--- start of Document section ---

Ryan has been developing a tabletop roleplaying game, The Gun Belt for over three years. The game features alien and robot cowboys riding dinosaurs in an interstellar Wild West on a world with no wheels. It is currently in the process of playtesting. This blog explores the process he and his design partner, Ashley, have experienced during that time._

The Vacant and The Gun Belt

February marked the three-year anniversary of when I began developing my own tabletop role-playing game. If everything goes according to plans, The Gun Belt will see Kickstarter and publishing this year. It’s a game I’m incredibly proud of. It’s a game I believe is a lot of fun. It’s also completely not at all the game I set out to create.

My journey to The Gun Belt began in 2015, after I wrote On A Roll: Level Up Your RPG, a book focusing on helping gamers become better players and better storytellers. The process of writing that book had the side effect of making me fall in love with game theory. As I learned more and more about how and why games work, it quickly became clear that I wanted to make my own.

I realized early on that I needed a partner. Like most gamers, I have an ego that really made me want to make the game completely on my own, but unlike most gamers, I am aware of it and knew that having a partner created accountability. By having a partner, I was ensuring that my game would actually happen instead of being the thing I just always talk about at Denny’s after game each weekend.

--- end of Document section ---
--- start of Supplied material ---

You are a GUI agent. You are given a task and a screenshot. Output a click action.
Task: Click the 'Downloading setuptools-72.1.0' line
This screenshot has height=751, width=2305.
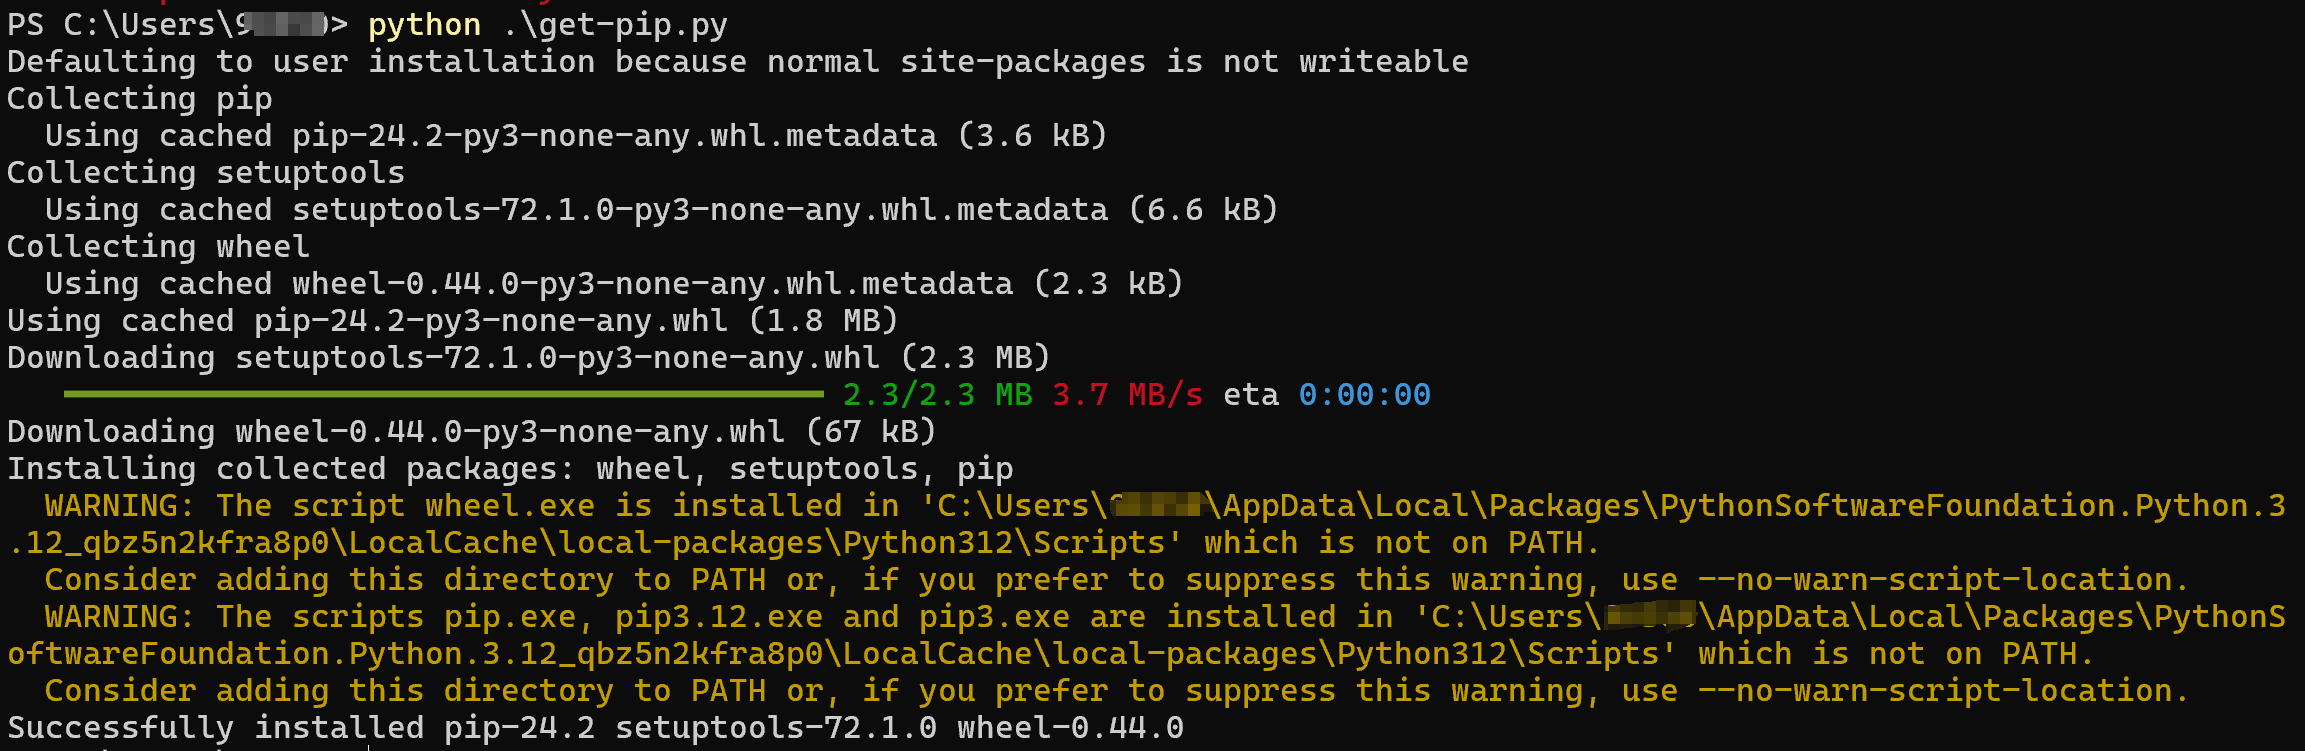tap(529, 358)
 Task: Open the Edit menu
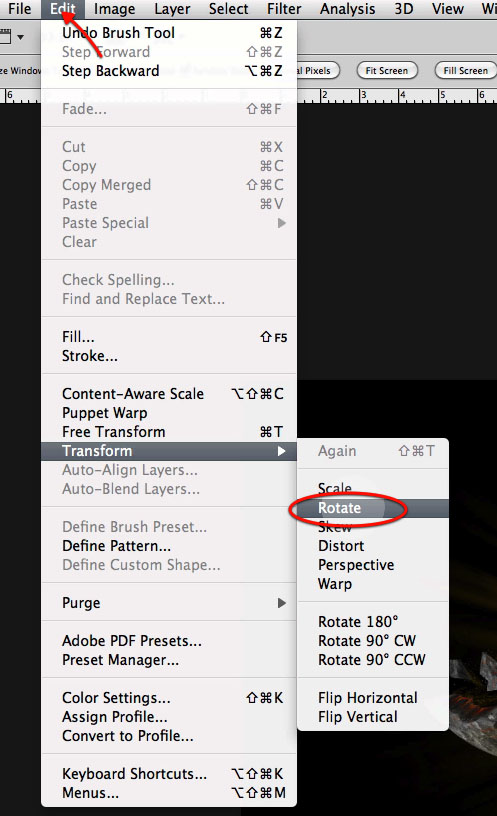[x=63, y=9]
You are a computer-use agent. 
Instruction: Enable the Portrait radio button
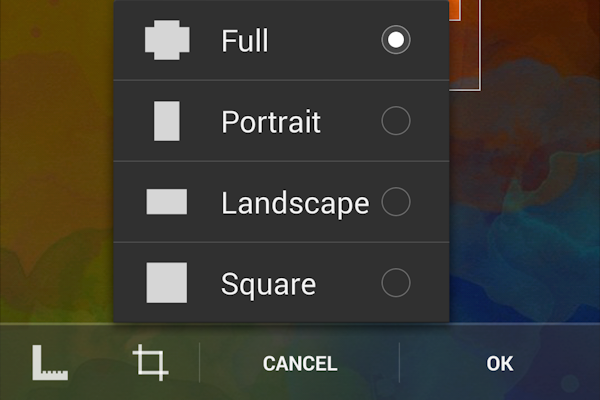click(396, 121)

--- end of Supplied material ---

Exercises to complete:
1) In the blog post about The Gun Belt, could you revise the passage that begins at "Ryan has been" and stops after "out to create.", replacing "dinosaurs" with "horses"?
2) In the blog post about The Gun Belt, what does the writer say having a partner created?
You won't need the rows for this.

Results of the exercise:
1)
Ryan has been developing a tabletop roleplaying game, The Gun Belt for over three years. The game features alien and robot cowboys riding horses in an interstellar Wild West on a world with no wheels. It is currently in the process of playtesting. This blog explores the process he and his design partner, Ashley, have experienced during that time._

The Vacant and The Gun Belt

February marked the three-year anniversary of when I began developing my own tabletop role-playing game. If everything goes according to plans, The Gun Belt will see Kickstarter and publishing this year. It’s a game I’m incredibly proud of. It’s a game I believe is a lot of fun. It’s also completely not at all the game I set out to create.

2) Accountability.